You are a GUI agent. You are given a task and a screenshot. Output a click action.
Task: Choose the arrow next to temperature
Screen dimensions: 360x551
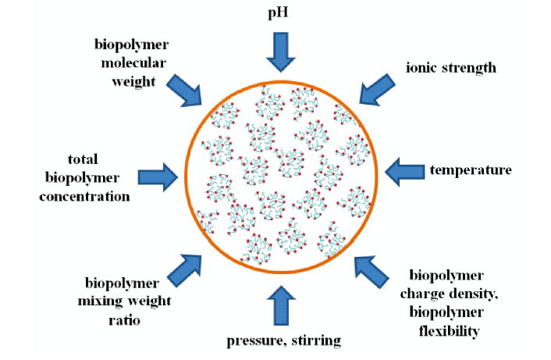(x=405, y=171)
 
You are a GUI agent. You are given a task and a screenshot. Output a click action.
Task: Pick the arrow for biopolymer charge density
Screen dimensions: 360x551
(x=371, y=272)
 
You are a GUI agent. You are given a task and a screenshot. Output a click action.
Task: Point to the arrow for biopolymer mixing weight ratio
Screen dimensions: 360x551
(x=187, y=270)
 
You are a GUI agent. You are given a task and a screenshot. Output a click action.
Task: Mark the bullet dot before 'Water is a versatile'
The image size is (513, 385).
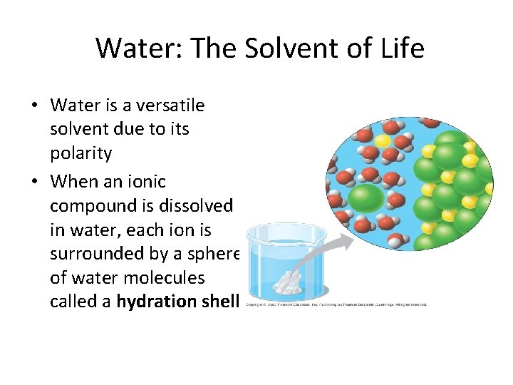point(33,106)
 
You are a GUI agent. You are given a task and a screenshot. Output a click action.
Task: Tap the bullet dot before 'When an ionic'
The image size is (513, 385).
point(33,182)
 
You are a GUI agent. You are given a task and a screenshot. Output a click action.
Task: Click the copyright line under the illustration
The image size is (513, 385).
point(336,304)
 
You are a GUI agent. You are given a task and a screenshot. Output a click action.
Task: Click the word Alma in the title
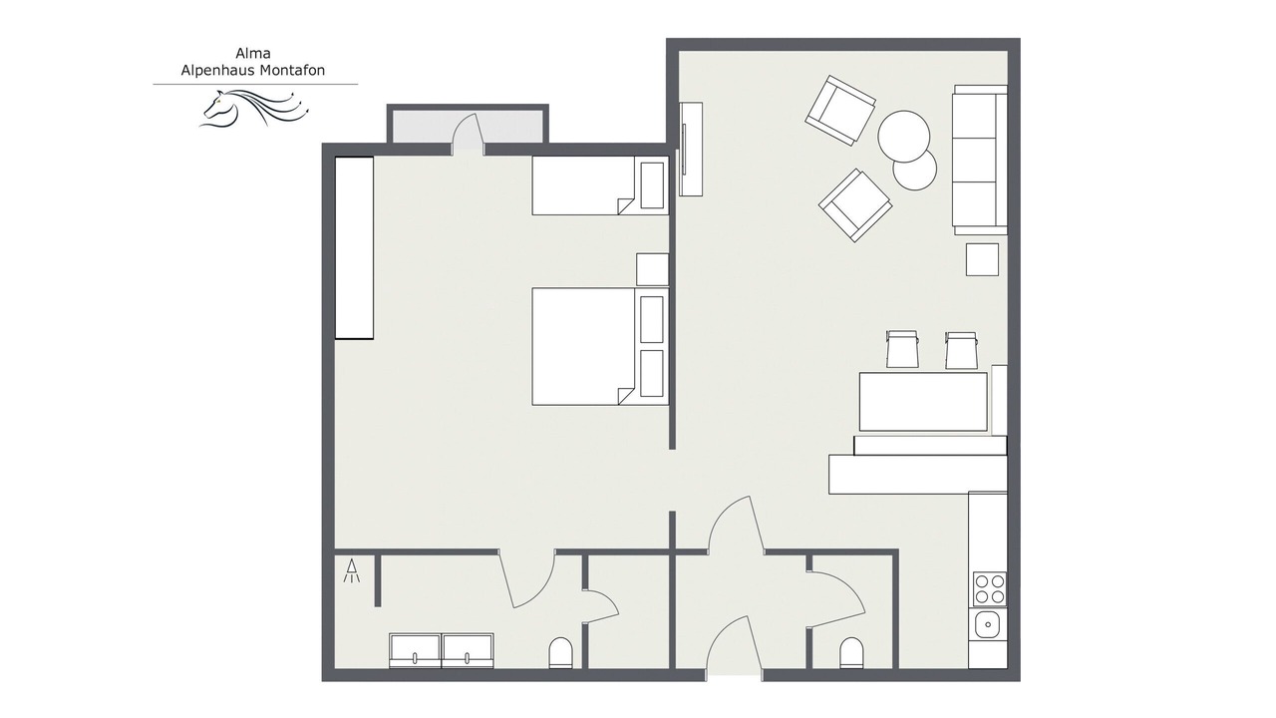point(253,53)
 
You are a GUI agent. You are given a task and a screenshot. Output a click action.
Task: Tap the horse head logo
point(254,108)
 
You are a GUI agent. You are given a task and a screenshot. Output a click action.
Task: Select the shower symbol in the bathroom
point(352,571)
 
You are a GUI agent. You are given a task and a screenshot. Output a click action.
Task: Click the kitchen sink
point(988,624)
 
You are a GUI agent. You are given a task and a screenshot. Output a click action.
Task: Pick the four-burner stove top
point(989,589)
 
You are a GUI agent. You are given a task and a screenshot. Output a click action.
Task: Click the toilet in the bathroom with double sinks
point(560,652)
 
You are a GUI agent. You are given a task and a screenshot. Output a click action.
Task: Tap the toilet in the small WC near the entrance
point(851,652)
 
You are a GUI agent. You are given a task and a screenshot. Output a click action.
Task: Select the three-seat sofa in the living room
point(980,160)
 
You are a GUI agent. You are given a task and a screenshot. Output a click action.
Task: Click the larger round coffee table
point(903,137)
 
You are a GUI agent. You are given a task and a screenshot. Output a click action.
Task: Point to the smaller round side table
point(915,170)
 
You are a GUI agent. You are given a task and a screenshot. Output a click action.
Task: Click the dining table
point(923,402)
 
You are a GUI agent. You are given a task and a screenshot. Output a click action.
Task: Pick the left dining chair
point(902,349)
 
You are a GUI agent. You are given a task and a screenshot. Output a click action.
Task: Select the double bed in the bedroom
point(600,346)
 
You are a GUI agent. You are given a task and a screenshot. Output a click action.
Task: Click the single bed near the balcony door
point(600,185)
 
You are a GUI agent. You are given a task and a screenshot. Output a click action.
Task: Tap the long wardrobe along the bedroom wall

▶ [Exercise details]:
Copy the items from the start through the line containing "point(33,106)", keeping every line and shifting each coordinate in the answers up by 13. Leave the pictures out.

▶ [Correct result]:
You are a GUI agent. You are given a task and a screenshot. Output a click action.
Task: Choose the arrow next to temperature
Screen dimensions: 360x551
(x=418, y=184)
 
You are a GUI agent. You are given a task and a screenshot. Output a click action.
Task: Pick the arrow for biopolymer charge density
Screen dimensions: 360x551
(x=384, y=285)
 
You are a GUI agent. You are given a task and a screenshot. Output a click action.
Task: Point to the arrow for biopolymer mixing weight ratio
Screen dimensions: 360x551
(x=200, y=283)
 
You are a GUI agent. You are given a task and a screenshot. Output a click action.
Task: Mark the bullet dot before 'Water is a versatile'
The image size is (513, 385).
point(46,119)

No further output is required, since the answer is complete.